Let's take an example of "Dave" and a screen.  It doesn't matter if it's a computer screen, a phone screen, or a TV screen.

If what's on that screen is important and you want to "show" what's on that screen, you need to make it known.  The only way you can do this is by "telling/showing" exactly what is on the screen.  If it's not important, you won't say anything about what's on the screen.

"Dave watches TV."  This simple action/description line says all we need to know, while not giving any exact details.  In this example, "we see" Dave watching a TV, which implies "we see" Dave, "we see" a TV, and "we see" him watching that TV.  It doesn't matter what's on the TV or where Dave is situated (sitting in a recliner, lying on a sofa, lying in bed.  Very possibly, this would be shown in the prior line or passage, but also very possibly, it's not, because it doesn't matter.

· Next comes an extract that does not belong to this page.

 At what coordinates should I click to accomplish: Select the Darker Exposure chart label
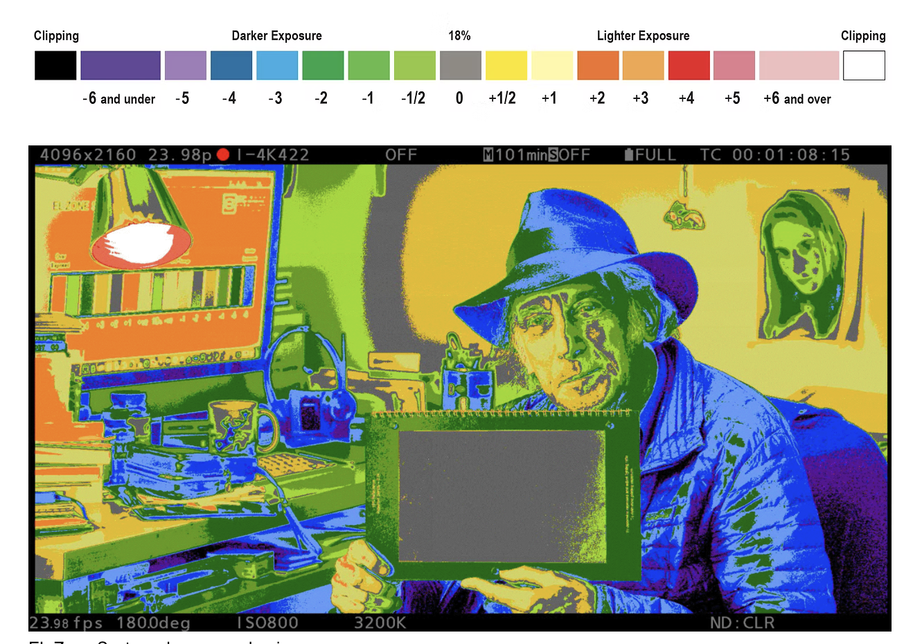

If Dave is doing Tae Bo, as he watches, we're going to need to know, and "see" that a Tae Bo workout is taking place on the screen (and maybe that Billy Blanks is on the screen, leading the workout - LOL!).

"Dave types away furiously on his computer keypad."  This simple action/description line again says all we need know, assuming we don't need to "see" what exactly he's typing.  If we do need to see what is on the screen or what he is typing, it's going to have to be written out, and IMO, an insert or "ON SCREEN" will need to be used, so we can "see it".  You're not going to say something like, "Dave types a love letter", or "Dave replies to a post on Simply Scripts".

"Dave texts on his new Smart Phone."  Again, this is a very simple action/description line that shows all we need to "see" - unless we need to "see" what's on the screen, and again, without an insert or the like, we will not be able to "see" what he's texting, because the screen is too small.

Just trying to be clear and make it clear where I'm coming from and why I say what I say.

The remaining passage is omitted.